Records to use:
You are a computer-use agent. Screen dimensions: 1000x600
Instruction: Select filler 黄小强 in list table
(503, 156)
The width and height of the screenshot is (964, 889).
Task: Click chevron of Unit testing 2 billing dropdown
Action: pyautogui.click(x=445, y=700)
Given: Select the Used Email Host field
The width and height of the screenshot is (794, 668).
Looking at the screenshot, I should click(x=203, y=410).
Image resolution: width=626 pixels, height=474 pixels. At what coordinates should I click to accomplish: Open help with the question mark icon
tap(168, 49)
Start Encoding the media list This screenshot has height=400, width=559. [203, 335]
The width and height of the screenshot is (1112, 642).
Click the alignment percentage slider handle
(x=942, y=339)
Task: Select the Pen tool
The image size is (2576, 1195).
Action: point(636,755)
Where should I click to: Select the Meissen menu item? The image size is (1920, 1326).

What is expected: Write out the lines above as a numbered list, leaving out any blank lines.

Result of the task:
1. You are a computer-use agent. Screen dimensions: 1000x600
2. Instruction: Select filler 黄小强 in list table
3. (503, 156)
4. The width and height of the screenshot is (964, 889).
5. Task: Click chevron of Unit testing 2 billing dropdown
6. Action: pyautogui.click(x=445, y=700)
7. Given: Select the Used Email Host field
8. The width and height of the screenshot is (794, 668).
9. Looking at the screenshot, I should click(x=203, y=410).
10. Image resolution: width=626 pixels, height=474 pixels. At what coordinates should I click to accomplish: Open help with the question mark icon
11. tap(168, 49)
12. Start Encoding the media list This screenshot has height=400, width=559. [203, 335]
13. The width and height of the screenshot is (1112, 642).
14. Click the alignment percentage slider handle
15. (x=942, y=339)
16. Task: Select the Pen tool
17. The image size is (2576, 1195).
18. Action: point(636,755)
19. Where should I click to: Select the Meissen menu item? The image size is (1920, 1326).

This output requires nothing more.